Tosu itu sudah cukup mengenal kelihaian lengan tangan yang mengebulkan uap itu, maka cepat-cepat dia menjatuhkan diri untuk menyimpan napas dan mengerahkan Lweekang agar dia cukup kuat menghadapi serangan ilmu pukulan Pek-In Hoat-Sut, akan tetapi dua orang Panglima yang belum mengenal Kwan Cu baik-baik, terus mendesak pernuda itu. Dan sebelum mereka tahu bagaimana terjadinya, pundak mereka telah terkena cengkeraman IImu Silat Kong-Ciak Sin-Na dan golok mereka terlempar. Kwan Cu tidak mau berlaku kepalang tanggung. Ia mengangkat tubuh dua orang ini, yang seorang dia lemparkan ke arah Kiam Ki Sianjin dan menggunakan kesempatan itu untuk memutar-mutarkan orang ke dua dan membobolkan kepungan yang mengurung tiga orang kawannya yang masih melawan mati-matian.

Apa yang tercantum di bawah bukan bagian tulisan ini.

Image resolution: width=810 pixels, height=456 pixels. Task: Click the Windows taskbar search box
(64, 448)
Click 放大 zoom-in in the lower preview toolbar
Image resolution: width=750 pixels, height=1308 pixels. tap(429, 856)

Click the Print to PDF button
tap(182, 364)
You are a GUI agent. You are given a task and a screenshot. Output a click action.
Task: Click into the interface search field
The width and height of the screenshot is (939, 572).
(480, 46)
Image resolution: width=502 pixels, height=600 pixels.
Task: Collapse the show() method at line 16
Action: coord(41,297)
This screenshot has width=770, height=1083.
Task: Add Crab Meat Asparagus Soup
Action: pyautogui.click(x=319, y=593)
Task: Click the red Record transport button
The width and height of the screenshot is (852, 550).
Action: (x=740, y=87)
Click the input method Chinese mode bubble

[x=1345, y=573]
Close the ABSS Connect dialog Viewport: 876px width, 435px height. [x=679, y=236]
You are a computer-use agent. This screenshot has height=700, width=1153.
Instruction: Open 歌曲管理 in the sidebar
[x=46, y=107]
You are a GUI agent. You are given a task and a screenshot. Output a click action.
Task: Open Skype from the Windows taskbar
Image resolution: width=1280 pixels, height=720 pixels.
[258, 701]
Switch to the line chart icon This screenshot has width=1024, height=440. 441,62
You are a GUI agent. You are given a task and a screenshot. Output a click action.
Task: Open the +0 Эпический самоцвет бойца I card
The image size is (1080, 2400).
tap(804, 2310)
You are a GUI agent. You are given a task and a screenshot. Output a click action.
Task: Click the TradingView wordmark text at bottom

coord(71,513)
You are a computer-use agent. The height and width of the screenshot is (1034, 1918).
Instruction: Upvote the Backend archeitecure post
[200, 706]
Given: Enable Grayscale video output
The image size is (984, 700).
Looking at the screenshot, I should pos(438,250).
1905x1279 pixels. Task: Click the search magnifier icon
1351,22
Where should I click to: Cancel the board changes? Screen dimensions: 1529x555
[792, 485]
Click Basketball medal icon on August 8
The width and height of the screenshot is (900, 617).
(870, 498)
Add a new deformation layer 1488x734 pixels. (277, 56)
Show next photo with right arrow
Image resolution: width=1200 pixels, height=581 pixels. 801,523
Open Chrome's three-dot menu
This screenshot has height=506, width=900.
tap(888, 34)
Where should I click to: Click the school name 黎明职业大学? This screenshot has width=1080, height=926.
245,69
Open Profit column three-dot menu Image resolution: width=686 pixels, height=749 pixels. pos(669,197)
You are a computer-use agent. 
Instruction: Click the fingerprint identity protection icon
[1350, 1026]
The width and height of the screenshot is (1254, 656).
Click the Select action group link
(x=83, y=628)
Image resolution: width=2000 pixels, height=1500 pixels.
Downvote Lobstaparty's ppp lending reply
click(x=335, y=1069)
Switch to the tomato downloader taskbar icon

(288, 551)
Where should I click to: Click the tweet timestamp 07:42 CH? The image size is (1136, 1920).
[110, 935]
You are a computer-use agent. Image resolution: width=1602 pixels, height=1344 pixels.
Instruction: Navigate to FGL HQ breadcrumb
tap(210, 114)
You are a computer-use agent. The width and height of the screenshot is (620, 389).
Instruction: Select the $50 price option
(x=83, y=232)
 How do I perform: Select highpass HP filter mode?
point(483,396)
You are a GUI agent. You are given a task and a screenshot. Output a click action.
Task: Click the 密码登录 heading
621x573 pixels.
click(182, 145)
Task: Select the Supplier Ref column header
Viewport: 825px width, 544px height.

"Kawan-kawan, mari kita pergi!"
Katanya setelah berhasil menyerbu dan memasuki kurungan. Sui Ceng dan Kun Beng tertegun melihat bahwa Kwan Cu ternyata masih hidup dan berada di situ, dan diam-diam Sui Ceng merasa girang sekali. Ternyata pemuda ini tidak melarikan diri seperti yang tadi ia khawatirkan. Kemudian Kwan Cu melihat Lu Thong yang terduduk dan luka kakinya. Cepat Kwan Cu melemparkan Panglima itu kepada Kun Beng dan berkata,
"Kun Beng, kau terima ini dan pergunakan sebagai senjata mencari jalan keluar. Aku akan menggendong Lu Thong!"
Kun Beng menyambut datangnya tubuh Panglima itu dengan tangan kiri dan sekali dia mengulur tangan, dia telah berhasil membekuk batang leher Panglima itu yang masih hidup akan tetapi sudah tidak berdaya karena jalan darahnya telah ditotok oleh Kwan Cu.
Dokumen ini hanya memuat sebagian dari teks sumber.